On suit le périple extraordinaire de deux frères absolument détestables, bêtes, immoraux, violents, vulgaires, sales, mais tellement attachants tout de même. Et pourtant, l'auteur ne fait rien pour qu'on les aime, c'est même le contraire avec un début absolument atroce en termes de crimes sanglants et sans aucune once de remord ou de pitié. Et pendant toute l'histoire, on aurait été animé par ce désagréable sentiment d'injustice, si les deux héros ne s'en prenaient tout de même pas autant dans la gueule. Et ils le méritent amplement croyez-moi.
C'est drôle, écoeurant, rafraichissant et savoureux par moments, lourds par d'autres, effrayants et stressants encore à travers certains passages, et malheureusement quelques fois, et notamment dans le dernier tiers, un peu trop long.

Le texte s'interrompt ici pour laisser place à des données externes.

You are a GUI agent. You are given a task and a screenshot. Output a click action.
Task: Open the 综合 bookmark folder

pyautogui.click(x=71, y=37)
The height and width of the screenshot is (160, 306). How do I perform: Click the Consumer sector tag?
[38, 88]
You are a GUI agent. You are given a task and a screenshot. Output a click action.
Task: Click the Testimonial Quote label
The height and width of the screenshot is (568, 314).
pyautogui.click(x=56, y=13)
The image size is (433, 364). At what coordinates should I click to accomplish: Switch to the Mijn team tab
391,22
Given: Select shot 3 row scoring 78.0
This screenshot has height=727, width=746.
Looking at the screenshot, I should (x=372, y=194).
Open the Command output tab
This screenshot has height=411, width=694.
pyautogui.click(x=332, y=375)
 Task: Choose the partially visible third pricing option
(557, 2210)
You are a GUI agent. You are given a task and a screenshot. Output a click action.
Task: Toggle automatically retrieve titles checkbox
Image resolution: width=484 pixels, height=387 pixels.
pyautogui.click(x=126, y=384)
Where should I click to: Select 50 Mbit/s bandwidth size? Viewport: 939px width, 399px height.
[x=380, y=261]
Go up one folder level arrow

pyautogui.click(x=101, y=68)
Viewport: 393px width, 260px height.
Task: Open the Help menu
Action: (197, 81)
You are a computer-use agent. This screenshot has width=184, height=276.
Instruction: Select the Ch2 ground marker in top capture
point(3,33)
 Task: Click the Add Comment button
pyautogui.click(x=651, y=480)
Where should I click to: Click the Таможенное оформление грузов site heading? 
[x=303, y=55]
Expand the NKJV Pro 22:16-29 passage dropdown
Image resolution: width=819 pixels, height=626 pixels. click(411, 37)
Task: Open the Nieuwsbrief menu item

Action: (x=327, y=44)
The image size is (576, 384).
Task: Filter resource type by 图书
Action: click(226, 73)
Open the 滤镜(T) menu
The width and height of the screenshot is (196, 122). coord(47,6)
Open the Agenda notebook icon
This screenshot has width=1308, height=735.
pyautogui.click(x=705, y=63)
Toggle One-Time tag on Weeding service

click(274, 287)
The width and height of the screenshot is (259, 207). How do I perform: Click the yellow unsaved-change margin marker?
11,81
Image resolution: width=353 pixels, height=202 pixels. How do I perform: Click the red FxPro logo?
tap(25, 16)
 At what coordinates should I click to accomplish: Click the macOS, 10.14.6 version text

J'ai hésité avec une notation moindre justement à cause de ce sentiment de longueur, et de séquences qui, à mon sens, auraient pu être supprimées tout simplement, mais les idées, la trame générale et l'originalité d'une telle oeuvre, nécessitent tout de même mes 4,5 étoiles.

Je vous conseille donc ce livre, mais évitez le si votre âme est sensible, ou si les paroles "enculement" hérétiques font en général saigner vos chastes oreilles !!!

Mention spéciale tout de même pour cette multitude de dialogues géniaux qui m'ont constamment fait penser au grandiose cinéma de Tarantino.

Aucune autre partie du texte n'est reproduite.